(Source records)
┄┄┄┄┄┄┄┄┄┄┄┄┄┄┄┄┄┄┄┄
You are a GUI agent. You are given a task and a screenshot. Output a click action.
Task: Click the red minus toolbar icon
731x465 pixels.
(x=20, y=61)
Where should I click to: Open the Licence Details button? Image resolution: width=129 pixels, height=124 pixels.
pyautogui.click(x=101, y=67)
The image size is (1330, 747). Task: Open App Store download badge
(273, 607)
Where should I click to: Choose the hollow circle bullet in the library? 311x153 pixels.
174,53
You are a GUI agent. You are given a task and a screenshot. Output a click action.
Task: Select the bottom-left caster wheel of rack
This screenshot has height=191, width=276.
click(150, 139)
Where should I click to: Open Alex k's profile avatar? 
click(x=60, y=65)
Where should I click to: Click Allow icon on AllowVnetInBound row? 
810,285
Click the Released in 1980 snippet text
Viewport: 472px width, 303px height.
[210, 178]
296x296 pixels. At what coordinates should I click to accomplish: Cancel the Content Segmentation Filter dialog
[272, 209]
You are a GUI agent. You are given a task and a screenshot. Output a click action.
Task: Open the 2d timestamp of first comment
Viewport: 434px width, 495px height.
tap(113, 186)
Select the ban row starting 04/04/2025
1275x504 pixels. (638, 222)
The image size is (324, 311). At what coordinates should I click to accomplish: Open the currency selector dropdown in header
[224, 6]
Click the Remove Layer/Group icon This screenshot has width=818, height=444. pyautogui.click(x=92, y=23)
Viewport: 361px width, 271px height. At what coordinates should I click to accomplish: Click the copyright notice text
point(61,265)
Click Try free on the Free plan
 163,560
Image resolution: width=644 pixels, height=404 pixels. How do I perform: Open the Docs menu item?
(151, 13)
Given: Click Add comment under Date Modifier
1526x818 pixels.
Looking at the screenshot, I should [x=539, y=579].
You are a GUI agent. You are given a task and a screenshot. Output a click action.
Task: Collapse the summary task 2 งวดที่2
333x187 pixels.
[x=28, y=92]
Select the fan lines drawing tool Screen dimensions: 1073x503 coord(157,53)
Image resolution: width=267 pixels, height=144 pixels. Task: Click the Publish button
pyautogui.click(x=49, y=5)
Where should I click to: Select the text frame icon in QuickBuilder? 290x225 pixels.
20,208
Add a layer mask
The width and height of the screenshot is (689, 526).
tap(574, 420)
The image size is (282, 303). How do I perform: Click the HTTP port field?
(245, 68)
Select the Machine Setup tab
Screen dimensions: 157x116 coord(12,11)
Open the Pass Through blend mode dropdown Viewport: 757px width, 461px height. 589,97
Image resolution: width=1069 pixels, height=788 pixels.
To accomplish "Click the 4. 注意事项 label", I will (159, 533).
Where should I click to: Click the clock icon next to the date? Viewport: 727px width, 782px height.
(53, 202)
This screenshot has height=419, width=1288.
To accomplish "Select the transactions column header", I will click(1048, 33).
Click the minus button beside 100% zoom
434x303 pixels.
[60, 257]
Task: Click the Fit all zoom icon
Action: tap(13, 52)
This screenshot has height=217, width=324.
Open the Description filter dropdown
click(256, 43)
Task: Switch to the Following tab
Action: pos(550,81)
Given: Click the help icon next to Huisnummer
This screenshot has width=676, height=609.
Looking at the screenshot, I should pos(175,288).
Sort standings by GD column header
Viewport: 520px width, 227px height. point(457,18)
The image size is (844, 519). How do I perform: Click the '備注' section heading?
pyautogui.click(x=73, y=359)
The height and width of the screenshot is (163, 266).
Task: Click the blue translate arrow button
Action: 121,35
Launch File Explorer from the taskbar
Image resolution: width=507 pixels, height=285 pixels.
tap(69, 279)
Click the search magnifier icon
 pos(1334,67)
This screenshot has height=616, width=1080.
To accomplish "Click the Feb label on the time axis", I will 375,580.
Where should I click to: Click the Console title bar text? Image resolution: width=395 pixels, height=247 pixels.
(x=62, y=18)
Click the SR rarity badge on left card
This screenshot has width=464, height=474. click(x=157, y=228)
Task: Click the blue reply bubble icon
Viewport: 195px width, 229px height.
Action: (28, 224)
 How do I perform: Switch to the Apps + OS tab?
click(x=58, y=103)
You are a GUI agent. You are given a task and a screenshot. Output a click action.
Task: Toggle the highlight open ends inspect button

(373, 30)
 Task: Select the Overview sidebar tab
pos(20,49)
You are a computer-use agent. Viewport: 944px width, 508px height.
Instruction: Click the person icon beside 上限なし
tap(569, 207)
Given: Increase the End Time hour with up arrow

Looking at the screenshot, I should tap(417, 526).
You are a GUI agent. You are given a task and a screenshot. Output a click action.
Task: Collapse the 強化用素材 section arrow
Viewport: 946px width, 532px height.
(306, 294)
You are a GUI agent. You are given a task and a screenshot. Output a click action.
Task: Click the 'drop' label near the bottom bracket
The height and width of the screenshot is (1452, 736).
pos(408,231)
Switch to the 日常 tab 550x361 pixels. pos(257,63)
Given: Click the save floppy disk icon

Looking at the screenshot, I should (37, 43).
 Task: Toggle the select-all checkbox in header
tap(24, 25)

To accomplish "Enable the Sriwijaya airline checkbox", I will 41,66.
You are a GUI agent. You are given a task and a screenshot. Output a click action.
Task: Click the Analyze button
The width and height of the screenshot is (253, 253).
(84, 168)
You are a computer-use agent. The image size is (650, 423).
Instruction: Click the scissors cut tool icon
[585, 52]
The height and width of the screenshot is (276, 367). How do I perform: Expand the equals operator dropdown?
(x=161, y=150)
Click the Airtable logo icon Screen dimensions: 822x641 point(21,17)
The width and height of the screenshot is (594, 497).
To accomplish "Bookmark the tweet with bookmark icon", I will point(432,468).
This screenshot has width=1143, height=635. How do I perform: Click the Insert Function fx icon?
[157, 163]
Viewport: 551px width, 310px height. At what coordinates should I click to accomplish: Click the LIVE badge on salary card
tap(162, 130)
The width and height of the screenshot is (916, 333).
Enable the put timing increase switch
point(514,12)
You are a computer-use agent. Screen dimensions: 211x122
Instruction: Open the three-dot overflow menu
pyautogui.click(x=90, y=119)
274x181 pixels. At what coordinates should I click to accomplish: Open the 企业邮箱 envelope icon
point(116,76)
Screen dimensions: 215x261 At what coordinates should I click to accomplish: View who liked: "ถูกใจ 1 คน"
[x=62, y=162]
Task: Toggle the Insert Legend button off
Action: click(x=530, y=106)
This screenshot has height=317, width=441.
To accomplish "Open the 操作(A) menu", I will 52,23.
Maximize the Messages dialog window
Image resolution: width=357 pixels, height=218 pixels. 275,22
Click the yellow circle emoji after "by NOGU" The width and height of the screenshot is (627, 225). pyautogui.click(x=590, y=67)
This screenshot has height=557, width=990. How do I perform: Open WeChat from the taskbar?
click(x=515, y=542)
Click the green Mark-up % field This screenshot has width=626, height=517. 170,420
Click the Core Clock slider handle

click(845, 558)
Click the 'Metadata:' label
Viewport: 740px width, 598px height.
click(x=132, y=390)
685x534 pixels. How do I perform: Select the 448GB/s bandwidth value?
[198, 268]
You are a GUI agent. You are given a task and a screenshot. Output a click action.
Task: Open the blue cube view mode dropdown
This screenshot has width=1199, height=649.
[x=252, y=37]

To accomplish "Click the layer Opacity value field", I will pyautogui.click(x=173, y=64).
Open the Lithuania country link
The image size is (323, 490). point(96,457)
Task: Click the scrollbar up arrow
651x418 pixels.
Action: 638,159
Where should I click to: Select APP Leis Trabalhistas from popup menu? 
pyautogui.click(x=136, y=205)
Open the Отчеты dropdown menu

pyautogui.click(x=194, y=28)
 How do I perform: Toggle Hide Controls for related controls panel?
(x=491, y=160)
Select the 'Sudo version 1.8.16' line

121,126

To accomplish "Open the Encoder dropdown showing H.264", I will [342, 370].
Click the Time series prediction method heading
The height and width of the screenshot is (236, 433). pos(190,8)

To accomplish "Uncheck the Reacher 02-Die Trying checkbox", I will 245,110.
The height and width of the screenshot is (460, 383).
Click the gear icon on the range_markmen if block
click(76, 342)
┄┄┄┄┄┄┄┄┄┄┄┄┄┄┄┄┄┄┄┄
**Required action**: Starting with the first line of the records, repeat every line up to and including the one containing "Task: Select the bottom-left", and nothing else.

**Answer to this exercise**:
You are a GUI agent. You are given a task and a screenshot. Output a click action.
Task: Click the red minus toolbar icon
731x465 pixels.
(x=20, y=61)
Where should I click to: Open the Licence Details button? Image resolution: width=129 pixels, height=124 pixels.
pyautogui.click(x=101, y=67)
The image size is (1330, 747). Task: Open App Store download badge
(273, 607)
Where should I click to: Choose the hollow circle bullet in the library? 311x153 pixels.
174,53
You are a GUI agent. You are given a task and a screenshot. Output a click action.
Task: Select the bottom-left caster wheel of rack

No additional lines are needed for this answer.